Im inneren Apparat ist der Papst kalter Machtmensch, arrogant, überheblich, kostet seine Position mit Vergnügen aus. Geraucht werden darf im Palast nur von ihm selbst, er ist ja schließlich der Papst, zum Frühstück muss es schon – und nur das – ein obligatorisches Cherry Coke Zero sein.

Auf freundschaftliche Beziehungen legt er keinen Wert, offiziell und amtlich müsse alles ablaufen. So erspart man sich Enttäuschungen. Jude Law geht in dieser Rolle genüsslich auf, mal Gockel und Pfau, mal schweigsam, abwartend lässt er seine Kontrahenten, die machthungrigen Kardinäle auflaufen.

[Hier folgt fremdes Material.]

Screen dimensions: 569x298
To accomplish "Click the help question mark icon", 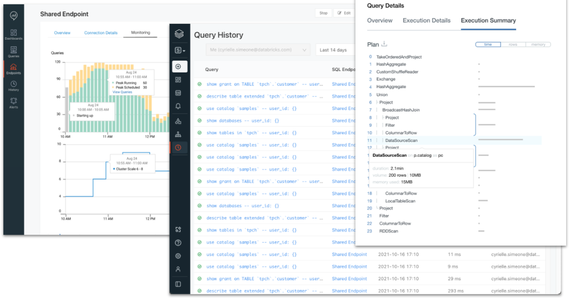I will (178, 243).
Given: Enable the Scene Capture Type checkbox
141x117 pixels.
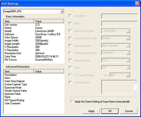Looking at the screenshot, I should 70,38.
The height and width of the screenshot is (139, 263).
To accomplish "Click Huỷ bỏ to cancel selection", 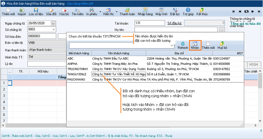I will pyautogui.click(x=222, y=45).
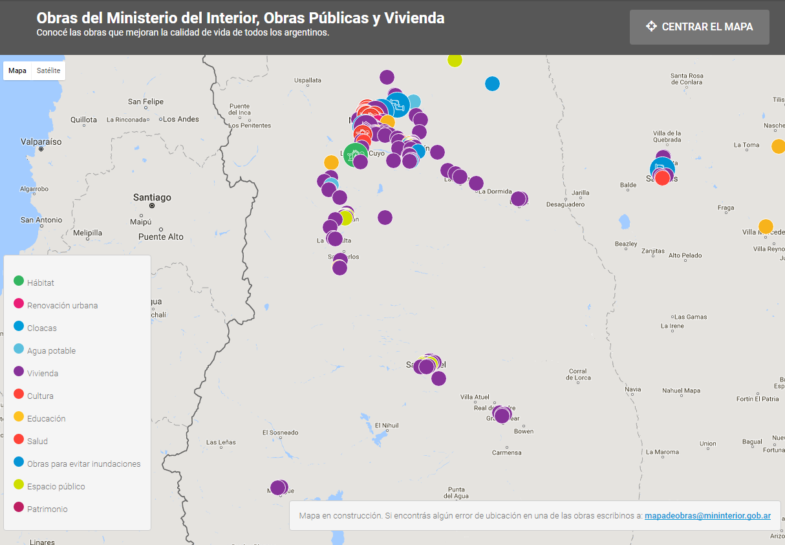The height and width of the screenshot is (545, 785).
Task: Select the orange marker right of La Toma
Action: pos(779,146)
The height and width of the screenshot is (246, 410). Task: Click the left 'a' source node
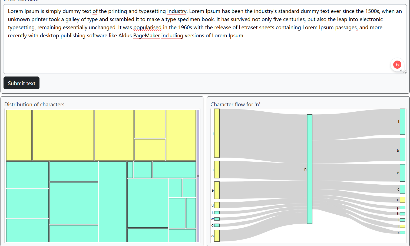point(217,169)
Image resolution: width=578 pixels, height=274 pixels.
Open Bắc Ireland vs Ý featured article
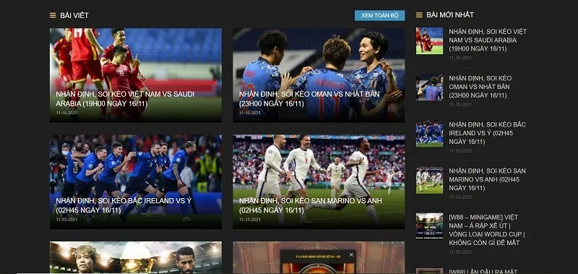136,181
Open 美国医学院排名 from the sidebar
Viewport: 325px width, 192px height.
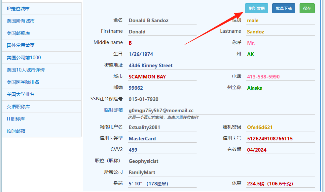pyautogui.click(x=42, y=82)
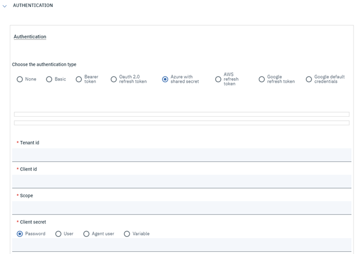This screenshot has width=358, height=254.
Task: Click the AUTHENTICATION section header text
Action: 33,6
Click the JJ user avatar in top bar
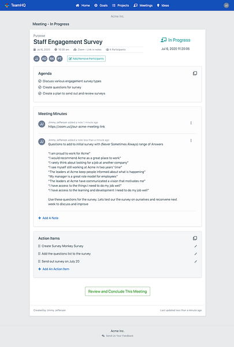234x347 pixels. click(226, 5)
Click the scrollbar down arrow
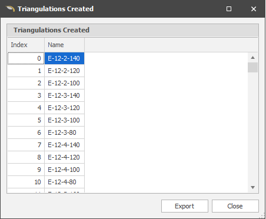 point(252,188)
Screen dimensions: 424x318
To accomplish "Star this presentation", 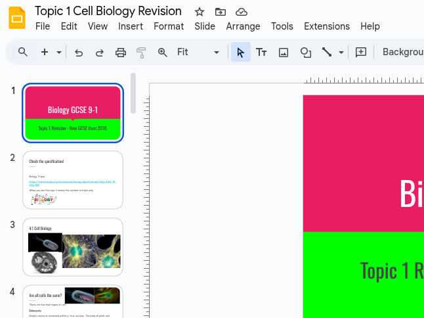I will [200, 12].
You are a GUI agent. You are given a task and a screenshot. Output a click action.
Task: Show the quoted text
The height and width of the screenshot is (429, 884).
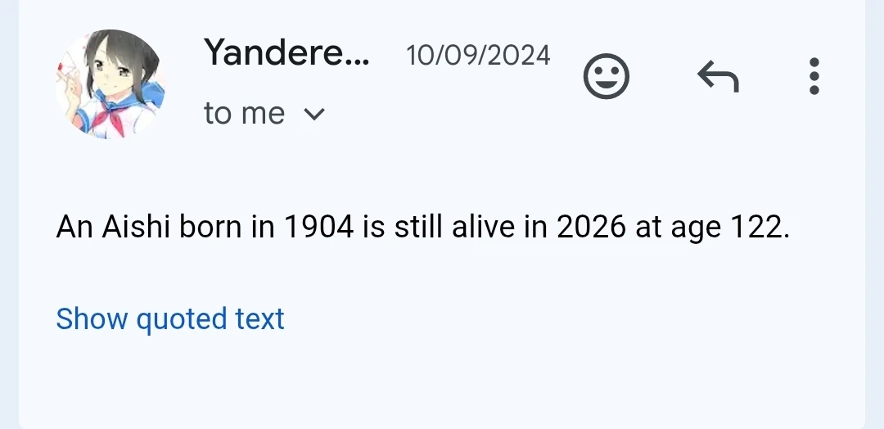(170, 319)
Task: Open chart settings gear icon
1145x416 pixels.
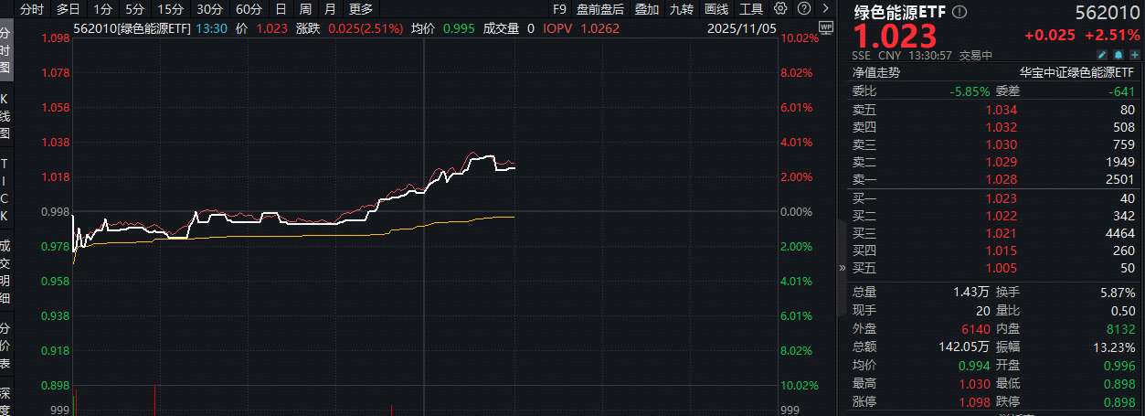Action: coord(779,9)
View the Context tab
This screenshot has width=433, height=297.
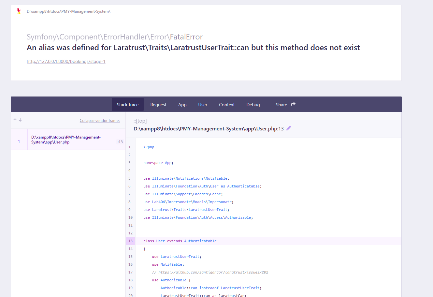[227, 105]
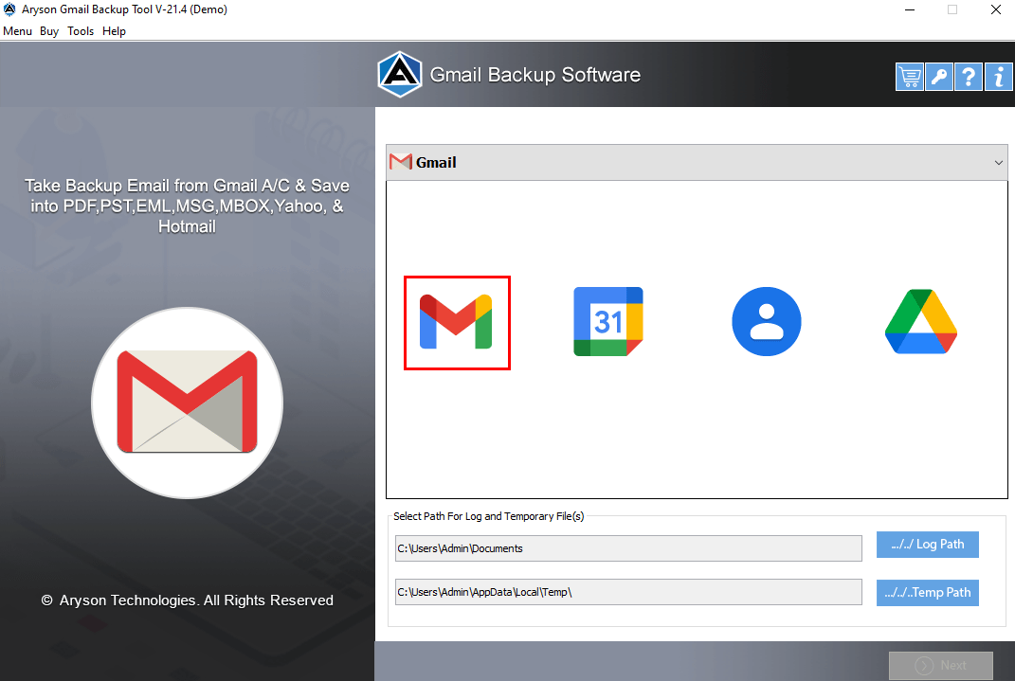Open the Tools menu
Screen dimensions: 1015x681
81,30
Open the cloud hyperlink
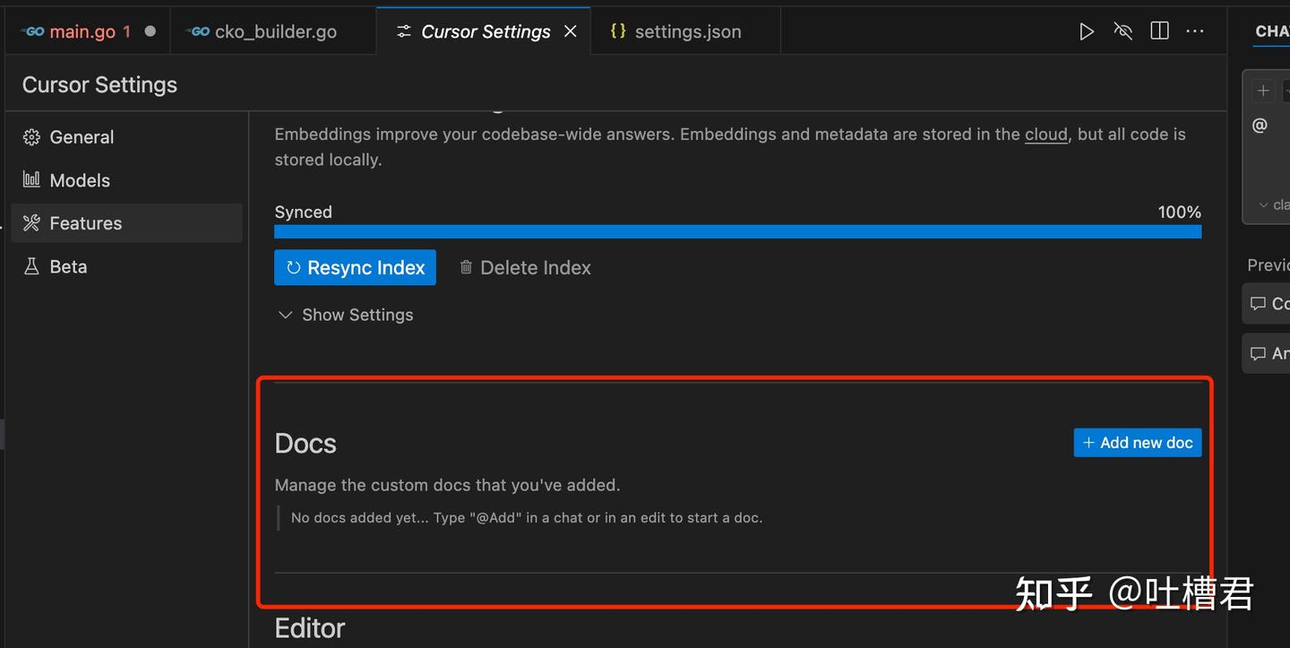The height and width of the screenshot is (648, 1290). [1045, 134]
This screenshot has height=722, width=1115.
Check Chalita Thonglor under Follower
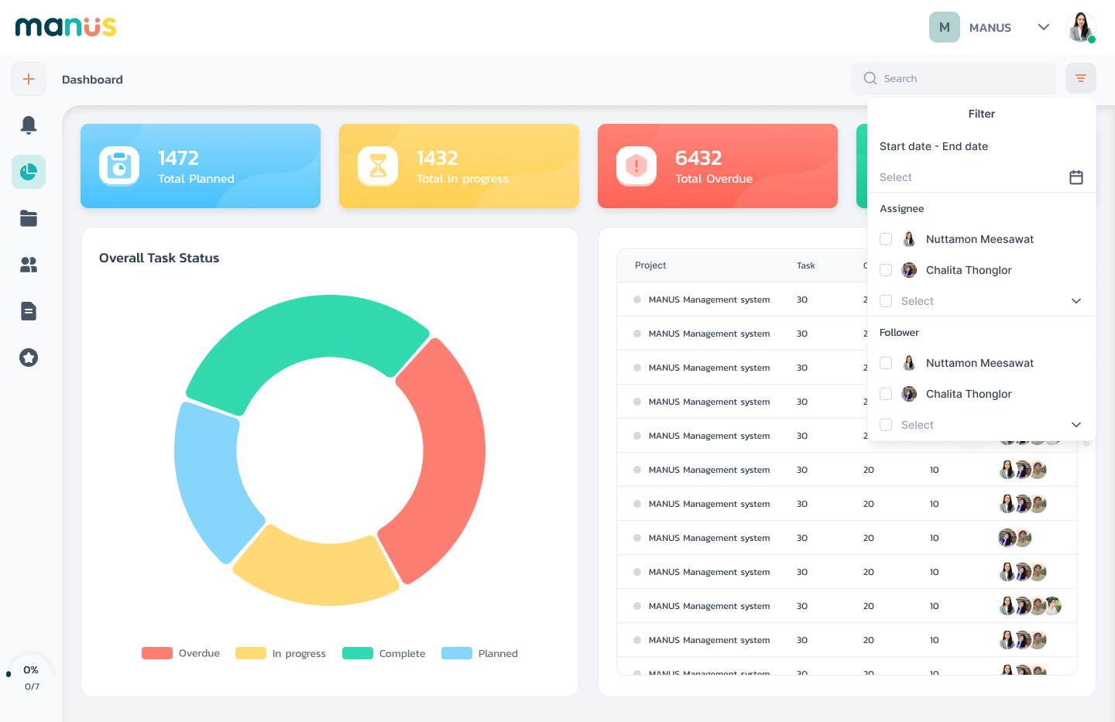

Die Absichten und Motive des jungen Papstes sind unklar, er bleibt schwer fassbare, wachsglatte Figur, in der wohl dunkle Geheimnisse schlummern. Die vielen langen Momente des Innehaltens, des zähen Harrens und Zögerns laden "The Young Pope" mit elektrischer Spannung.

Es ist ein Verwirr- und Intrigenspiel. Oft gestaltet sich das als eine Annäherung an das Format Thriller, dann wieder kippt "The Young Pope" ins Groteske, mit allem goldenen Glanz. So lässt Pius in den Gärten des Vatikans ein Känguru frei herumlaufen.

Wenn es um die Inszenierung seines öffentlichen Images geht, zeigt er sich ganz popkulturbeflissen und orientiert sich an Salinger, Kubrick, Banksy und Daft Punk: Er verbietet die Herstellung von katholischem Merchandise, das sein Antlitz zeigt. Keine T-Shirts, keine Teller, keine Bieruntersetzer mit Papst Pius drauf.

Auch fotografiert und gefilmt werden darf er nicht, öffentliche Auftritte absolviert er im Dreivierteldunkel. Es ist aber nicht die Bescheidenheit, die ihn treibt – im Gegenteil: durch die Geheimniskrämerei sollen Mysterium und Strahlkraft generiert werden.

Eine seltsame Mischung, eine rätselhafte Show, deren Richtung noch kaum einzuschätzen ist - das ist eine Stärke. Pomp und Tand, Angstzustände, Isolation und Größenwahn, eine Show, so eitel wie der Papst.